Navigating Ingolstadt intelligently

Thanks to AI, traffic in Ingolstadt, Germany, is also set to flow more smoothly in the future. The KIVI project launched in October, where KIVI stands for the German equivalent of “Artificial Intelligence in Ingolstadt’s Transport System” – aims to collect and evaluate data from road users over the next three years and explore the potential of AI in pilot projects. This will for the first time combine different and, in some cases, new data sources: from vehicle fleets, public transport vehicles, cyclists and pedestrians. In a next step, this data will then be incorporated into the traffic light management system, for example, making traffic safer and fairer for everyone. In Ingolstadt, cameras and induction loops in the tarmac are already recording how many cars and buses are currently waiting at any given intersection. Green- and red-light phases are then either extended or shortened accordingly. Buses automatically get an “unconditional green light”, which does, however, slow down the motorists. The idea is to use AI to achieve the fairest possible balance. The federal government is funding KIVI to the tune of 6.9 million euros; the city is contributing a further 1.7 million.
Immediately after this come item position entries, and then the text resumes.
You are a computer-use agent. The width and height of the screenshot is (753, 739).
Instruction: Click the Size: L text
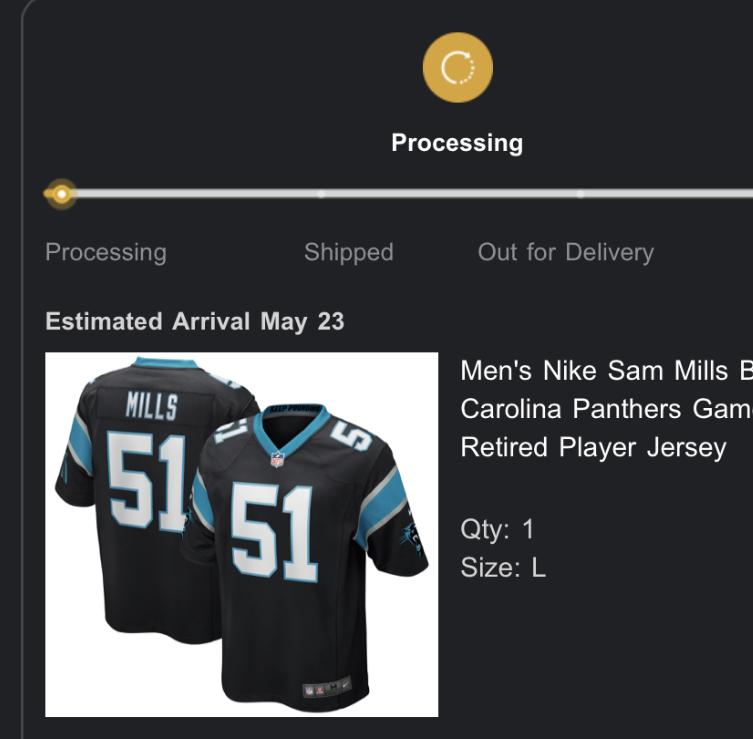503,569
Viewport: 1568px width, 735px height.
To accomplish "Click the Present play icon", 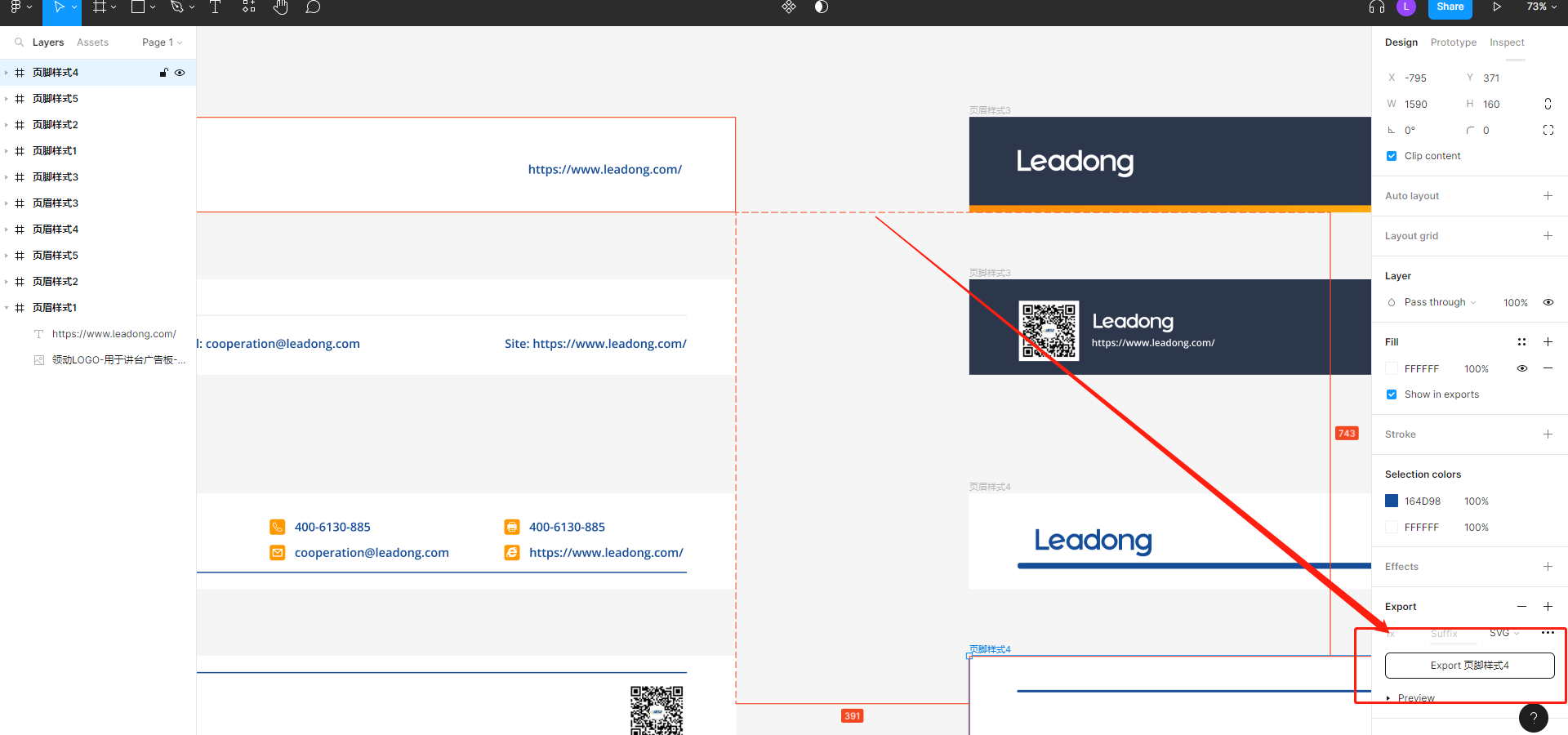I will tap(1497, 7).
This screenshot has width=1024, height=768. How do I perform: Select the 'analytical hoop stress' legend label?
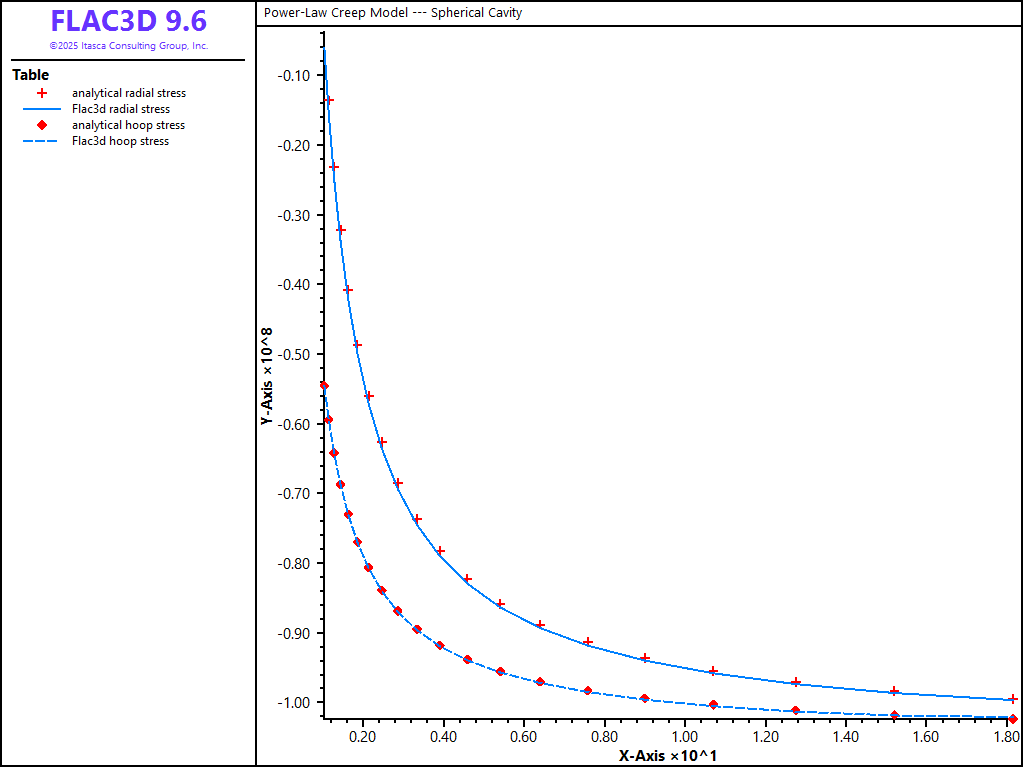click(x=128, y=125)
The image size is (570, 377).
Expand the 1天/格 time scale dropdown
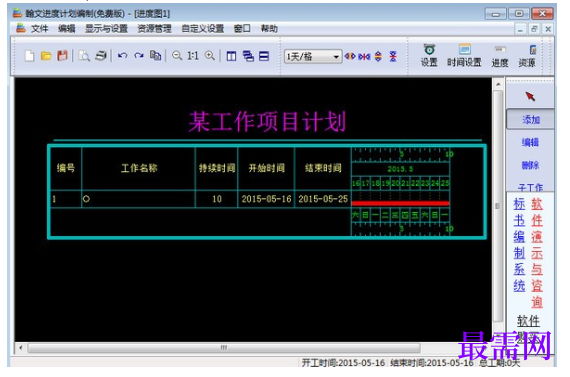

If the AI projects and measures are successful, they will be rolled out throughout Ingolstadt in the medium term.

AI bollards in Karlsruhe

Anyone who drives along Zirkel-Strasse in Karlsruhe will eventually run up against the future. Even though, at first glance, it just looks like an ordinary bollard. For example, when an ambulance approaches, the metal pillar retracts into the ground by itself. Responsible for this is an inconspicuous column on the roadside which houses an AI system. This analyses the environment using multiple sensors and detects emergency vehicles such as fire engines, police cars and emergency ambulances, but also the local authority’s own security staff as well as delivery vehicles and residents – the latter being identified by their number plates. This is enabling AI to solve a specific problem: although the road has been closed to motor vehicles for years, it has still been plagued by through traffic, with the ensuing congestion, traffic chaos and danger to cyclists and pedestrians. A temporary complete closure slowed down the through traffic but also left emergency vehicles out in the cold. Thanks to the smart bollards, they now have a free pass at all times, and pedestrians can now use the road in greater safety. Further smart bollards are planned in the nearby Kaiserpassage. This has been blighted for years by “boy racers”, whose howling engines disturb the peace of passers-by and residents alike.